Calculation of Average Demand
The quality of demand data that the customer sends to SAP Supply Network Collaboration (SAP SNC) can vary greatly depending on the forecasting technique the customer is using. SAP SNC therefore uses averaging methods to calculate the average of the actual demands for a particular average-demand
horizon. SAP SNC displays the average demands in the planning grid in the Average Demand
key figure of the SMI Monitor and the Min/Max Replenishment Monitor.
The following averaging methods are available:
Moving average calculation method
With this method, SAP SNC calculates the average demand based on moving averages calculated from three average demand sets.
Arithmetic mean calculation method
With this method, SAP SNC calculates the average demand based on an arithmetic mean calculation of one demand set.
The projected stock can take account of the average demands instead of the actual demands. You can therefore plan on the basis of average demands.
The moving average distinguishes itself in the following way:
The sum of the average demands equals the sum of the actual demands in the average-demand horizon.
The development of the average demand over time keeps as close as possible to the development of the actual demand.
The principle of the averaging method is that SAP SNC calculates several sets of average demands from the actual demands in the average-demand horizon. It then calculates the average from these sets. For a demand set, SAP SNC divides the average-demand horizon into several time segments and averages the demands in each time segment. To do so, SAP SNC adds up the actual demands in the planning periods in a time segment and then divides the sum by the number of planning periods. The average demand of a planning period in a time segment is, therefore, the arithmetic average of the demands in this time segment.

#####

Problems to solve:
(A) According to the text on average demand calculation, which two monitors show the Average Demand key figure?
(B) In the listing, retype the lines from the one holding "coordinates (1087, 74)." through the one holding "pyautogui.click(x=1028, y=115)", both included.
The text and the listing are unrelated and should be treated separately.

#####

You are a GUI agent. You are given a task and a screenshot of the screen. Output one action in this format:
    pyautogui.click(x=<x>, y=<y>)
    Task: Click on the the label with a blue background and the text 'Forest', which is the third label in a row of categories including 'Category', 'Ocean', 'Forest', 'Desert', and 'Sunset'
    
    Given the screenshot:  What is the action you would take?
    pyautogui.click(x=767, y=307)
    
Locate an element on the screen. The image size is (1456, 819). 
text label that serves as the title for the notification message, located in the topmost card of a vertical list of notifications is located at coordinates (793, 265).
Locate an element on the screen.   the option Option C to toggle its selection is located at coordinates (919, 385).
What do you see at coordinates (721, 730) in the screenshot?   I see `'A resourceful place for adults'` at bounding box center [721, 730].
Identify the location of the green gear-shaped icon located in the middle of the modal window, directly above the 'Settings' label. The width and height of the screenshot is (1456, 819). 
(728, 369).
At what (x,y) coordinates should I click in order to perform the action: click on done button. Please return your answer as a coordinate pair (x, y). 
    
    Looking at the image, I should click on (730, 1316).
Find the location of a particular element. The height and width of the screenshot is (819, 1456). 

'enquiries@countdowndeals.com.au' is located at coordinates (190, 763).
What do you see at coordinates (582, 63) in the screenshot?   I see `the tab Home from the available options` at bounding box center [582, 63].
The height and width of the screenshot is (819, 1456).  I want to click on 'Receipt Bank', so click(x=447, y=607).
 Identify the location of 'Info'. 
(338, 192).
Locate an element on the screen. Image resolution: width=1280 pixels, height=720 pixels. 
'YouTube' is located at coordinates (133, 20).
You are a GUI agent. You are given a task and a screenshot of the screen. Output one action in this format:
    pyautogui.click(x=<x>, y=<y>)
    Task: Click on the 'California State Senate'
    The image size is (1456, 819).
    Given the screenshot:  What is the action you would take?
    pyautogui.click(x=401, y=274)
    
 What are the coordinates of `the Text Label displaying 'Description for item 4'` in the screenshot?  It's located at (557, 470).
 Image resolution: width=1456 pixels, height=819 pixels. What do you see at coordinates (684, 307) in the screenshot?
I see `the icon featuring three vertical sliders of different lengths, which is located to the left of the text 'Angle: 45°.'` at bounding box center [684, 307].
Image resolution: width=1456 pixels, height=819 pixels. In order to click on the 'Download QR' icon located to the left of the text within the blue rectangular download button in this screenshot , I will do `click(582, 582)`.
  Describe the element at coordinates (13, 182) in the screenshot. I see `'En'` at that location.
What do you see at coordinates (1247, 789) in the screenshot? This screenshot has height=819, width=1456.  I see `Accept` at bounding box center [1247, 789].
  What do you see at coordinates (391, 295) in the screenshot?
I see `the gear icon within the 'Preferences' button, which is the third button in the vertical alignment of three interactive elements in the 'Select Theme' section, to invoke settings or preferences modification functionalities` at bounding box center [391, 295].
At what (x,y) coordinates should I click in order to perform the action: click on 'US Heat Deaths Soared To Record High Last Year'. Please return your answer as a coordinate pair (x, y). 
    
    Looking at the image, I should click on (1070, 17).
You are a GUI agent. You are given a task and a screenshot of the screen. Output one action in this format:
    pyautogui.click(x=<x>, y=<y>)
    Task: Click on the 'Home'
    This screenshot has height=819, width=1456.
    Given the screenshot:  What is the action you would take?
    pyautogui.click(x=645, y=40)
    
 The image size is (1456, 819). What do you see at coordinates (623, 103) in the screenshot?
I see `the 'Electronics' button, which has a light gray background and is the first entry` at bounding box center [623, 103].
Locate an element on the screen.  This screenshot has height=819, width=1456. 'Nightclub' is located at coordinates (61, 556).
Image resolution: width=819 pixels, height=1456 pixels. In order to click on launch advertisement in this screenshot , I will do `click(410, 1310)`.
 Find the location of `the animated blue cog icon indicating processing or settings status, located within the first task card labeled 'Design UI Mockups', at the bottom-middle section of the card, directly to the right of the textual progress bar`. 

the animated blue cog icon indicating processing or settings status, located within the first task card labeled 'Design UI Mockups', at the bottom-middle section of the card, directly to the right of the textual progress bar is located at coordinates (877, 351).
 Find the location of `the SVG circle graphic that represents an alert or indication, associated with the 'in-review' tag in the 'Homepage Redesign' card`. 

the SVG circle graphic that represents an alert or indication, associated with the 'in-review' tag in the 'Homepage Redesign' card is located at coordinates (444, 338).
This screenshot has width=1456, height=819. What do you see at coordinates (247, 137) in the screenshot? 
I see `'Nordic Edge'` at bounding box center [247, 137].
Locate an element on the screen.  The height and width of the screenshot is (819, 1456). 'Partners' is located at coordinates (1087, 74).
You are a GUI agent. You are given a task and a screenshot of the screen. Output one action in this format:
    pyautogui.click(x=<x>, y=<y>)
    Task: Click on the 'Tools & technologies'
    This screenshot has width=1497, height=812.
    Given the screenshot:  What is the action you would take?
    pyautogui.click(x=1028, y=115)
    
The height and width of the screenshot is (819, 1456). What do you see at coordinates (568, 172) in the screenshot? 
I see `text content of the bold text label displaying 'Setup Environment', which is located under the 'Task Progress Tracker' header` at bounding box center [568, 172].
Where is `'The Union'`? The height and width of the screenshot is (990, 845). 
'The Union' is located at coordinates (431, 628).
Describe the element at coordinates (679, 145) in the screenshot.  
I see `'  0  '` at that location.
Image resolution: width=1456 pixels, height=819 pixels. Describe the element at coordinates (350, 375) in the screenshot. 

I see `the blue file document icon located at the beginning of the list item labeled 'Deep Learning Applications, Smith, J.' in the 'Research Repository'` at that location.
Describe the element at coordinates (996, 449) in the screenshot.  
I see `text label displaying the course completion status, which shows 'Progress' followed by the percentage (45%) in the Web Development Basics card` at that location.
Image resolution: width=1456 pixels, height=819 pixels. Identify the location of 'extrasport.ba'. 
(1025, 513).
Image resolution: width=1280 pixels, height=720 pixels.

#####

Responses to the exercise:
(A) The SMI Monitor and the Min/Max Replenishment Monitor.

(B)
Locate an element on the screen.  The height and width of the screenshot is (819, 1456). 'Partners' is located at coordinates (1087, 74).
You are a GUI agent. You are given a task and a screenshot of the screen. Output one action in this format:
    pyautogui.click(x=<x>, y=<y>)
    Task: Click on the 'Tools & technologies'
    This screenshot has width=1497, height=812.
    Given the screenshot:  What is the action you would take?
    pyautogui.click(x=1028, y=115)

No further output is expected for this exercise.